Fig. 6: Open and closed conformation of the class IIa HDAC4 catalytic domain (HDAC4cd).
figure 6

Two alternative conformations of the structural zinc ion-binding site. The open conformation (magenta) and closed conformation (gray) are differentiated. The catalytic and structural zinc ions are drawn with balls and indicated with black-dotted circles.

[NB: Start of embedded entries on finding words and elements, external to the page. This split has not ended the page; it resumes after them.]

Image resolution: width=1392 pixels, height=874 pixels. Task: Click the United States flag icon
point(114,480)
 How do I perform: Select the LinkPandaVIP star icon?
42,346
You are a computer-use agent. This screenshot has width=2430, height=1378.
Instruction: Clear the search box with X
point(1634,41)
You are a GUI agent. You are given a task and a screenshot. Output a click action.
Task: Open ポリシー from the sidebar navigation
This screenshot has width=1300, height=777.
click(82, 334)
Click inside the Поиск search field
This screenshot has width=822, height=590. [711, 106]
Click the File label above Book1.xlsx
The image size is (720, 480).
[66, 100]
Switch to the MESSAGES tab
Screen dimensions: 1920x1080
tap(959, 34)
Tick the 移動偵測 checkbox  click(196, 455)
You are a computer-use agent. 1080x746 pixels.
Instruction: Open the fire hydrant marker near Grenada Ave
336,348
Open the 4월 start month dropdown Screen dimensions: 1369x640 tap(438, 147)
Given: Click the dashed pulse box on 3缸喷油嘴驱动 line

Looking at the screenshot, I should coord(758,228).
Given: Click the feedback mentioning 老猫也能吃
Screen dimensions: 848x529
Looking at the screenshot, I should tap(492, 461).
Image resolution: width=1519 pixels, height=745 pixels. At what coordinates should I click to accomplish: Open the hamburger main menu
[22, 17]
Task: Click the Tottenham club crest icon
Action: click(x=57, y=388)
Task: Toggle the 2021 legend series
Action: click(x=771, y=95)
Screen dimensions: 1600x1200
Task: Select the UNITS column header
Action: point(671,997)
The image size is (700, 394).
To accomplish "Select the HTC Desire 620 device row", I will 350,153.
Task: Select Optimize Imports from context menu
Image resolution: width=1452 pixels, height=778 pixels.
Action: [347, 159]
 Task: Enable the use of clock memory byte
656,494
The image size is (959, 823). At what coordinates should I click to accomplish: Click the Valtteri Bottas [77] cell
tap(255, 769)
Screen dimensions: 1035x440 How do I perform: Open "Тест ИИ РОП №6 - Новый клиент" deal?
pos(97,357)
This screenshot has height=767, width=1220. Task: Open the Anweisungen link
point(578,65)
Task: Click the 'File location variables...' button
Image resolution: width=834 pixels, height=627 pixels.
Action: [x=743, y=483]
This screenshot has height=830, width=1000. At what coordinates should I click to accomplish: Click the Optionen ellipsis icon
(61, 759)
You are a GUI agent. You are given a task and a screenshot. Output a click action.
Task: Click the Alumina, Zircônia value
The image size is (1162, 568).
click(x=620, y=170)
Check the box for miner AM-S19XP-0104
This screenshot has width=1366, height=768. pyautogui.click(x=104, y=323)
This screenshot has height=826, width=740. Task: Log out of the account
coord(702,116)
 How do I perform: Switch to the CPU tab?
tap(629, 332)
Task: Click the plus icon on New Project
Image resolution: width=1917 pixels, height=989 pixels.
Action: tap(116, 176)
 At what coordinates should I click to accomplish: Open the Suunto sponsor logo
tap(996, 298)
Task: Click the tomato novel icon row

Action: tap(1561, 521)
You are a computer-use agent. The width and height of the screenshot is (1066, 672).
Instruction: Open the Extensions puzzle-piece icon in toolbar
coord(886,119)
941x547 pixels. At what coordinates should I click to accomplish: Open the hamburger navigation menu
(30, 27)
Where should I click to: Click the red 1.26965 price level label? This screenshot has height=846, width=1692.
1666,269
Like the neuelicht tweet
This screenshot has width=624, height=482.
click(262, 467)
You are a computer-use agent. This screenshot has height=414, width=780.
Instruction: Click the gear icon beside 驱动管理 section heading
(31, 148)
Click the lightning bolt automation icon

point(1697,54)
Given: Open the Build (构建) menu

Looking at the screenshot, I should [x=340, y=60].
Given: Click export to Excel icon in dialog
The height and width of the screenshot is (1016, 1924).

New biological approaches related to class IIa HDACs and concluding remarks

As mentioned above, class IIa HDACs exhibit low deacetylase activity, and their domains form a large complex with the SMRT/N-CoR-HDAC3 complex for the repression of specific genes. Studies of class IIa HDACs have reported that the deacetylase activity of HDAC4 is not increased when it forms a complex with SMRT28. Our recent work also showed that the catalytic entry site of HDAC4 is occupied by SMRT-binding motif residues, based on the crystal structure of the HDAC4 catalytic domain and SMRT glycine–serine–isoleucine motif complex62. This evidence strongly suggests that class IIa HDACs function as bridge molecules between the SMRT-HDAC3 complex and transcription factors rather than acting as deacetylase enzymes for acetylated histones (Fig. 3). The identification of real substrates of class IIa HDACs independent of the SMRT-HDAC3 complex is still necessary to evaluate their physiological roles considering their intrinsic low enzymatic activity. In addition, studies of the association and inhibition between HDAC4/5/7 and SMRT/N-CoR are needed to determine how they change the acetylation pattern of target genes. These approaches will answer fundamental questions about class IIa HDACs.